Many businesses offer or allow customers to pay different prices according to a time dimension. For example, a peak time train ticket cost a lot more than a ticket on after 9:30. Peak rate phone calls cost a lot more than in the evening. Peak time drinks in a bar cost a lot more than in happy hour. All these are examples of how businesses have introduced a time element to charge different customers at different times different prices.

The fourth strategy is bundling.

Ever wondered why when you go a restaurant you can chose of the expensive A la Carte menu or a set menu? And, on the set menu there are usually some of the nicest and most expensive things on the A la Carte menu.

But, they are bundled together at a ridiculously good value. Sometimes you pay the same for a three courses about the same as the one main course off the A la Carte.

How does that make sense from the restaurants point of view? Well, that’s perfect because they know that some of the people that are coming will be budget conscious. There will also be others who don’t give a monkey’s about the prices because they try to impress the person they are with.

So, they will order the A la Carte and expensive wine. Some people are willing to pay more than the others. If you had a single price you wouldn’t be able to accommodate them and that single price would either be too high or too low.

Also, restaurants will not let that happen. They have a set meal and a wide range menu. So different customers pay different prices and the restaurants make a lot more money in the process.

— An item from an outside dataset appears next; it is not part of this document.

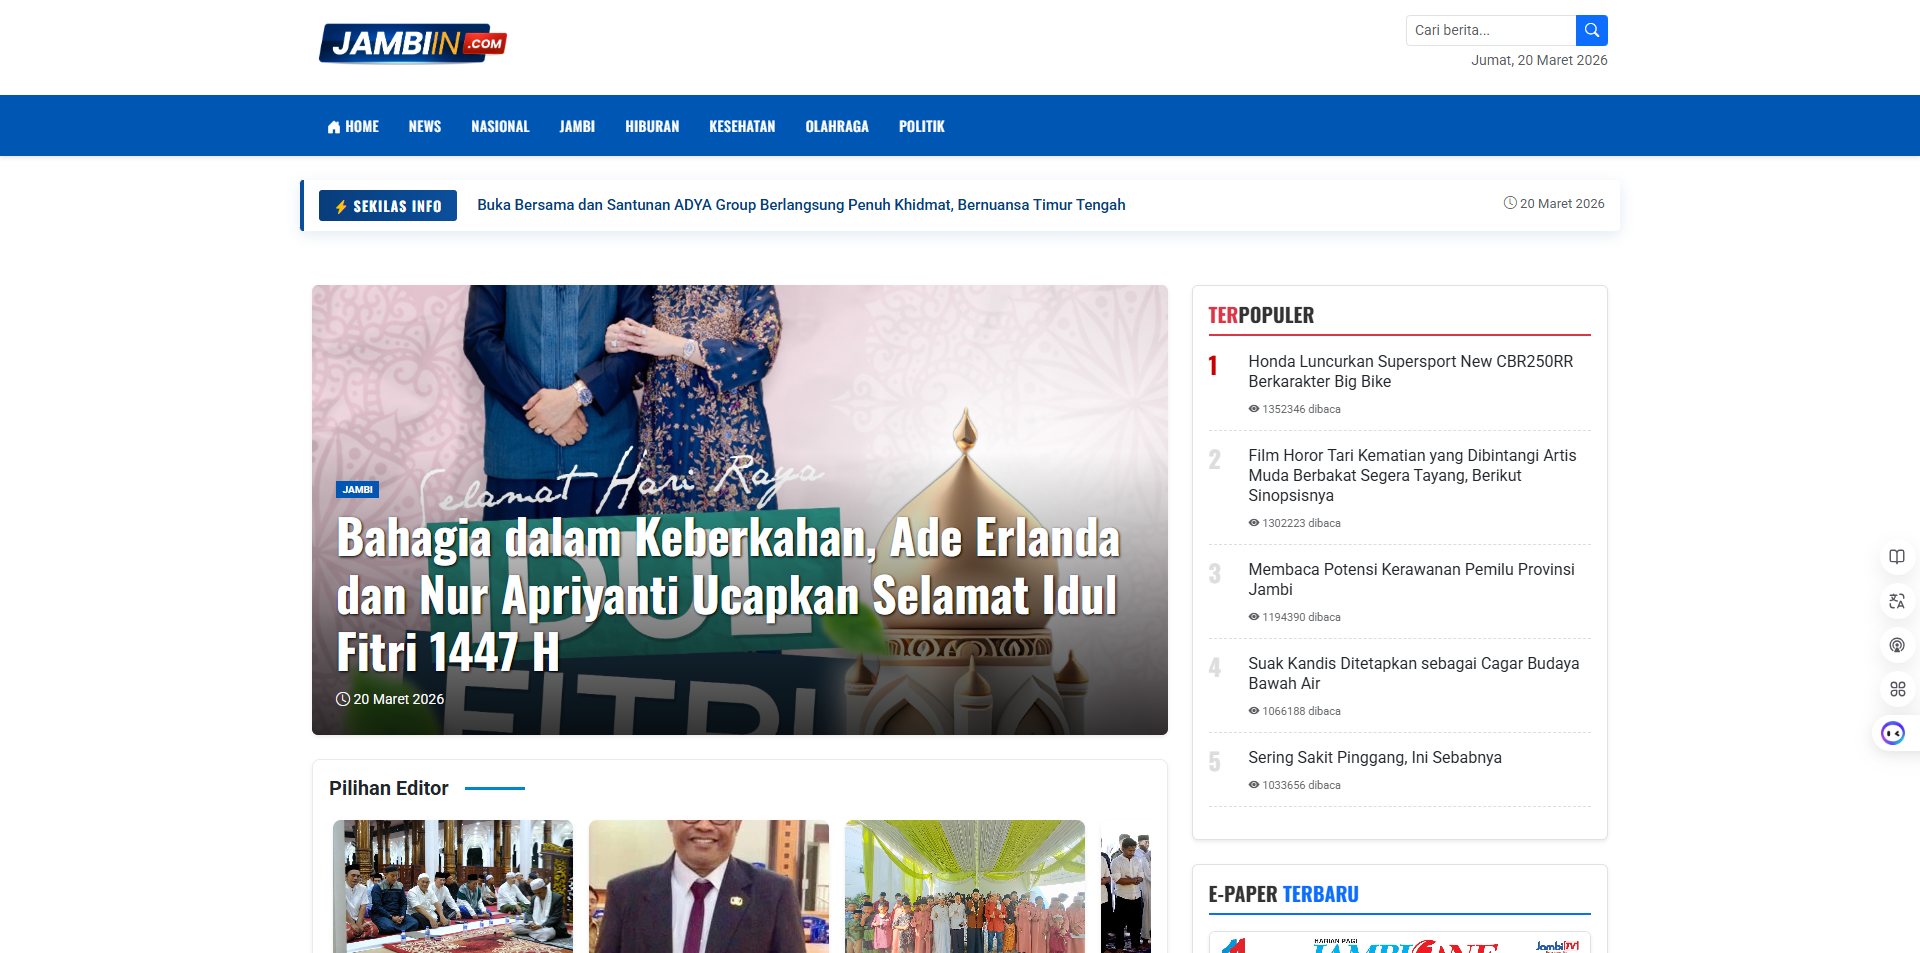Open the ADYA Group ticker headline
Image resolution: width=1920 pixels, height=953 pixels.
[800, 204]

The fifth way to change different prices is the channel through which you sell things.

Think about it the same roll film cost a lot more in Disneyland than it does in boots chemist. It’s the same product but the channel through which you buy allows different prices.

Products and services tend to be available cheaper via the internet than in person. Those people who are willing to pay more for personal service can, others who want to pay less also can. Dell online is a good example.

The sixth strategy is concessions.

Why do businesses like cinemas, hairdressers and museums offer old age pensioners, children and students a price lower than they do the vast majority of the rest of us?

Because they recognize old age pensioners, children and students can’t afford as much of that single price.

A lot of people wouldn’t come in and that will be crazy because it’s all about maximising revenue from the capacity. It costs the cinema the same if they are full or have either seats, any extra revenue from concessions is all pure profit.

Concessions allow some people to pay less and we don’t object to that, it’s just the way it is.

The challenge for you is to find ways to take these principles and apply it to your business so that your customers can pay different prices.